[DATA EXCERPTS Boundary: Start]

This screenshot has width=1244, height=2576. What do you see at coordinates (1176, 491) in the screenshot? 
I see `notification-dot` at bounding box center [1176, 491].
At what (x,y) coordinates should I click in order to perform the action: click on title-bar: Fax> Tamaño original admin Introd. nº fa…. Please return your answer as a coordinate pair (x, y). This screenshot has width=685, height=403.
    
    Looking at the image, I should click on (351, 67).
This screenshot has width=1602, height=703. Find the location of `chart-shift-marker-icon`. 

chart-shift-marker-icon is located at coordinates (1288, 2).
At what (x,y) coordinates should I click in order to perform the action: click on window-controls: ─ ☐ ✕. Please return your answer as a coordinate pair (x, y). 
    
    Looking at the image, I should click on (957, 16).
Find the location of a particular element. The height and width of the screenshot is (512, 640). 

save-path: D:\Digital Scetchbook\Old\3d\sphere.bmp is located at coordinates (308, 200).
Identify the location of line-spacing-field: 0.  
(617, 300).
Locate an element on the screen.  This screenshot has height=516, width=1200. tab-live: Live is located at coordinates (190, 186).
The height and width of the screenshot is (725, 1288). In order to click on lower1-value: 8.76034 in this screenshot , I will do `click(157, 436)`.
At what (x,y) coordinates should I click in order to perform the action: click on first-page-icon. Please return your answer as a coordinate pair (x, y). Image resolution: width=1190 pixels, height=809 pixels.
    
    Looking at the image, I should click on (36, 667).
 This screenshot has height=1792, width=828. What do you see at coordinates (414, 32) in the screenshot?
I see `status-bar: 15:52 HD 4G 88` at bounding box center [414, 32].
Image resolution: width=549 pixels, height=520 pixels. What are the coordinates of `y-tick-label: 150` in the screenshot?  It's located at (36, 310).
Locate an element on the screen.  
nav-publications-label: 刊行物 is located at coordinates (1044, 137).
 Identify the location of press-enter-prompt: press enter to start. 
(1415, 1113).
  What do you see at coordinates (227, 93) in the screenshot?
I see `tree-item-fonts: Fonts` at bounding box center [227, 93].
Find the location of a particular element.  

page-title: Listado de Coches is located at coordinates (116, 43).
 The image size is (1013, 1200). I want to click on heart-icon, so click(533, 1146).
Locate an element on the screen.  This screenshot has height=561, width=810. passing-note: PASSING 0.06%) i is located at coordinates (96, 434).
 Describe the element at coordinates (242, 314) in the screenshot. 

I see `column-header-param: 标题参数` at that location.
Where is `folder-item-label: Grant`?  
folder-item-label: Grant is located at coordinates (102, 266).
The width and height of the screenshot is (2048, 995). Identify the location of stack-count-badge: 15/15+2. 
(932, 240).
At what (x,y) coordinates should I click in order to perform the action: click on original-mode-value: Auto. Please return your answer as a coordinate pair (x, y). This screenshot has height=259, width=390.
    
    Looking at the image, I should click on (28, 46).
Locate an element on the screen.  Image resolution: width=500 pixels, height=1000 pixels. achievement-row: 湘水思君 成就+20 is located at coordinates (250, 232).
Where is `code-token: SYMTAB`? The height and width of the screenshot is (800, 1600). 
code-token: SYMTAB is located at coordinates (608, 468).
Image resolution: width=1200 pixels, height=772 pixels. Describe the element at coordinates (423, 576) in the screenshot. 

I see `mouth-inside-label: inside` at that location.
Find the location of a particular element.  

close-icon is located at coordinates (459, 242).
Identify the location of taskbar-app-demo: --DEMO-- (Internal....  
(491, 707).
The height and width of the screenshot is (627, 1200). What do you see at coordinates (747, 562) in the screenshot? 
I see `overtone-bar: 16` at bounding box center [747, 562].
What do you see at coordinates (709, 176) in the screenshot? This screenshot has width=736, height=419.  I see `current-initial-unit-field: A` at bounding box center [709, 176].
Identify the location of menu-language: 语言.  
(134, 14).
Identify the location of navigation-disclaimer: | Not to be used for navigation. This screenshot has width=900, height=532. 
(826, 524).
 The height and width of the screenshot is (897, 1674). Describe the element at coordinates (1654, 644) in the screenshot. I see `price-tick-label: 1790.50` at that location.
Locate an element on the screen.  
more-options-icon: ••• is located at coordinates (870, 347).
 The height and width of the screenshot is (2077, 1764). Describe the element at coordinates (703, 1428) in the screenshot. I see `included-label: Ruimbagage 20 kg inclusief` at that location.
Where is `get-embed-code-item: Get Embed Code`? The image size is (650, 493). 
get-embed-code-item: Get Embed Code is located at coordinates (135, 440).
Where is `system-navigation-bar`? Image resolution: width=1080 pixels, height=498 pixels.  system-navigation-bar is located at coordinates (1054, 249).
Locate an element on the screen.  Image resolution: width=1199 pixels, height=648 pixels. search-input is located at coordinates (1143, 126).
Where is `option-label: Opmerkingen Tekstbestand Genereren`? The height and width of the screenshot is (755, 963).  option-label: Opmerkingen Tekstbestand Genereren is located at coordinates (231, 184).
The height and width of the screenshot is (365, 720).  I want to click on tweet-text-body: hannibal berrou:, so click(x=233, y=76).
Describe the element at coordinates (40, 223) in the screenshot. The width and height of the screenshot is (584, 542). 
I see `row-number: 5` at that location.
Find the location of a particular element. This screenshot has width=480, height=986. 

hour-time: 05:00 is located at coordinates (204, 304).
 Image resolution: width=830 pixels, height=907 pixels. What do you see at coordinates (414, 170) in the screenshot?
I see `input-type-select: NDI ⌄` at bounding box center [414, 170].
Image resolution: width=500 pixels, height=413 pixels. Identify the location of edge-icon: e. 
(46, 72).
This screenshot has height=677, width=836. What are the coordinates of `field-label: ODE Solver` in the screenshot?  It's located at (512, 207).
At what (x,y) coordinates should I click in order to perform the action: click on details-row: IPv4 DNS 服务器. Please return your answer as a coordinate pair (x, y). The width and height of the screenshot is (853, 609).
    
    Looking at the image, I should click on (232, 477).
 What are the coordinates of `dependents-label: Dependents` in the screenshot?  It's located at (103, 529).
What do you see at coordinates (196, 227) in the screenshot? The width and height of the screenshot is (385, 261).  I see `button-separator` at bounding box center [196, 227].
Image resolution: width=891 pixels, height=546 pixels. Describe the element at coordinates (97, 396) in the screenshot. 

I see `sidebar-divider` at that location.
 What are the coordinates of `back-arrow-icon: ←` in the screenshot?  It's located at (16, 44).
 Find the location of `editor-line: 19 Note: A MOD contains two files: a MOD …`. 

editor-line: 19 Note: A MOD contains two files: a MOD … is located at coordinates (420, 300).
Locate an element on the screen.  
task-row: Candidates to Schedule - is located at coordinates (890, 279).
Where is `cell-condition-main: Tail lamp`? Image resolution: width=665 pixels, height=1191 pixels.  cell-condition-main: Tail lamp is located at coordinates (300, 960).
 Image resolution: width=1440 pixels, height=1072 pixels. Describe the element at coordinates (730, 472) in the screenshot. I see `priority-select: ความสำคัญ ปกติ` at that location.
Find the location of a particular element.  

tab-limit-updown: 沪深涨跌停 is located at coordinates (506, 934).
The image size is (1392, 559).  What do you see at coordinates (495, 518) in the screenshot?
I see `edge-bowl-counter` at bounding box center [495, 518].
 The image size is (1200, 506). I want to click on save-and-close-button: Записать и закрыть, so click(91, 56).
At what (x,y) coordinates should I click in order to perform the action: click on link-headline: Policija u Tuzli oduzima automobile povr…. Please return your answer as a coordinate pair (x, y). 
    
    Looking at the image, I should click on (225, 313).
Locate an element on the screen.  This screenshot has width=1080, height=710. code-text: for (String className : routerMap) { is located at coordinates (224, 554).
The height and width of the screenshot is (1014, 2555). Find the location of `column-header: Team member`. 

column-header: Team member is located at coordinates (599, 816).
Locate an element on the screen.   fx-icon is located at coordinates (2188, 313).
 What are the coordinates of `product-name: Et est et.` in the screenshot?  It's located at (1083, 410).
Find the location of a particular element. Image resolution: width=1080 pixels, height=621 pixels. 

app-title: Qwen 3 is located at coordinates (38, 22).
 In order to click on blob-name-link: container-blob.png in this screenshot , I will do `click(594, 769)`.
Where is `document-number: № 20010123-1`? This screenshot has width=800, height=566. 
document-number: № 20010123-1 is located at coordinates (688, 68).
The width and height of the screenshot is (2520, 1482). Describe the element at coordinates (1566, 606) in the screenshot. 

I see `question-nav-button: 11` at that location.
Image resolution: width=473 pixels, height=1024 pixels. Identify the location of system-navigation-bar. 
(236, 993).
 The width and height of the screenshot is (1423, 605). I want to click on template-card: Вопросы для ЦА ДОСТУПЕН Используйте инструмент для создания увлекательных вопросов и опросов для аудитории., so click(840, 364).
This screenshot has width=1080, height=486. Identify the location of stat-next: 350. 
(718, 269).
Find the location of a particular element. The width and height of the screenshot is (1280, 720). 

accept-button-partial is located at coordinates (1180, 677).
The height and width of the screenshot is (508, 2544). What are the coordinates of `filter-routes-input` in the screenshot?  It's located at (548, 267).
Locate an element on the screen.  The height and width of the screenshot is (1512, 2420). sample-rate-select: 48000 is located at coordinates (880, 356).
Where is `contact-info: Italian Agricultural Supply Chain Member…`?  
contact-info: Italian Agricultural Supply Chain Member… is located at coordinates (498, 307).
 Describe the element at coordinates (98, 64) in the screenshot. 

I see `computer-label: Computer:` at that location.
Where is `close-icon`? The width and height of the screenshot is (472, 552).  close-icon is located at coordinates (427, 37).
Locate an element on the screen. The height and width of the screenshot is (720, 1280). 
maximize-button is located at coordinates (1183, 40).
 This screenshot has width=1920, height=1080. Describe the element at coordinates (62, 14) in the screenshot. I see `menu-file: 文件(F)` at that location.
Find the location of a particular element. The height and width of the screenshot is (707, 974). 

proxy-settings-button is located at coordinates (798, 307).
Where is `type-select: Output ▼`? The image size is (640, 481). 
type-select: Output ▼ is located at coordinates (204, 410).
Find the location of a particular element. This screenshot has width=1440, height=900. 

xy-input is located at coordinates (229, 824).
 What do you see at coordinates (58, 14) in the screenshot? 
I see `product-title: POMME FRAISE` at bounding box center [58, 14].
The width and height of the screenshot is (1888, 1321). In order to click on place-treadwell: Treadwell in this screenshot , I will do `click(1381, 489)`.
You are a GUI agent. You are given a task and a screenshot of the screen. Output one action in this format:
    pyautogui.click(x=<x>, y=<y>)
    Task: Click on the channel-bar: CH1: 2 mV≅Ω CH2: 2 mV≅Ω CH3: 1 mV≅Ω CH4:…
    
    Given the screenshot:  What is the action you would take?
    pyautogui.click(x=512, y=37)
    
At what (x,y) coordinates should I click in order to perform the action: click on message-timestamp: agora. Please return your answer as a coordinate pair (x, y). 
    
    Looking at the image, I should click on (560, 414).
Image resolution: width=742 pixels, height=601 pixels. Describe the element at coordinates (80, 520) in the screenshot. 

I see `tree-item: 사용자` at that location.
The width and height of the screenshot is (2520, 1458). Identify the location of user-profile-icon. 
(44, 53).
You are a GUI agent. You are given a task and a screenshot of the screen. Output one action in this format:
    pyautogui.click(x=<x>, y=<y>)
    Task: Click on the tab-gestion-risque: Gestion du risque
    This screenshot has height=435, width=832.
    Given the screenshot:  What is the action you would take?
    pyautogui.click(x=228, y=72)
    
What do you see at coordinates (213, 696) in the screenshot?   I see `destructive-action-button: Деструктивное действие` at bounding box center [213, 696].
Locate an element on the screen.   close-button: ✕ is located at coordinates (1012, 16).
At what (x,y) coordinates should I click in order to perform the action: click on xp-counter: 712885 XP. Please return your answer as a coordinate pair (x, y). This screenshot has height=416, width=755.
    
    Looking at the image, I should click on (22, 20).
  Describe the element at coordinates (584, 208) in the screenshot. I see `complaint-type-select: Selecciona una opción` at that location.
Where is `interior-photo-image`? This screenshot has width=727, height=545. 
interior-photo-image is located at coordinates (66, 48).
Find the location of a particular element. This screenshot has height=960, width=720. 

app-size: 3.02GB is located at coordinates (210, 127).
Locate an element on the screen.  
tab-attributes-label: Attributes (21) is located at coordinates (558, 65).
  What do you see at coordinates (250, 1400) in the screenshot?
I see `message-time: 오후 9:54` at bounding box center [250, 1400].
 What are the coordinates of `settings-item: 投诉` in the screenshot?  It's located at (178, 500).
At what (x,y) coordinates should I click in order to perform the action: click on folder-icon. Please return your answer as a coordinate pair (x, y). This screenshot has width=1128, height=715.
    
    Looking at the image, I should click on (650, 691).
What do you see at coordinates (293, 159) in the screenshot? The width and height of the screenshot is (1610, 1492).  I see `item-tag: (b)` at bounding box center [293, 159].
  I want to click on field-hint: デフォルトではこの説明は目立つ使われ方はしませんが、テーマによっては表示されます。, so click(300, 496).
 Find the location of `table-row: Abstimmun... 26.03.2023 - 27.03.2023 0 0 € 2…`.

[DATA EXCERPTS Boundary: End]

▶ TASK STATEMENT
Reproduce the records verbatim from the line containing "has width=800, height=566." down to the line containing "document-number: № 20010123-1 is", including both of those lines.

▶ WRITTEN RESPONSE
Where is `document-number: № 20010123-1`? This screenshot has width=800, height=566. 
document-number: № 20010123-1 is located at coordinates (688, 68).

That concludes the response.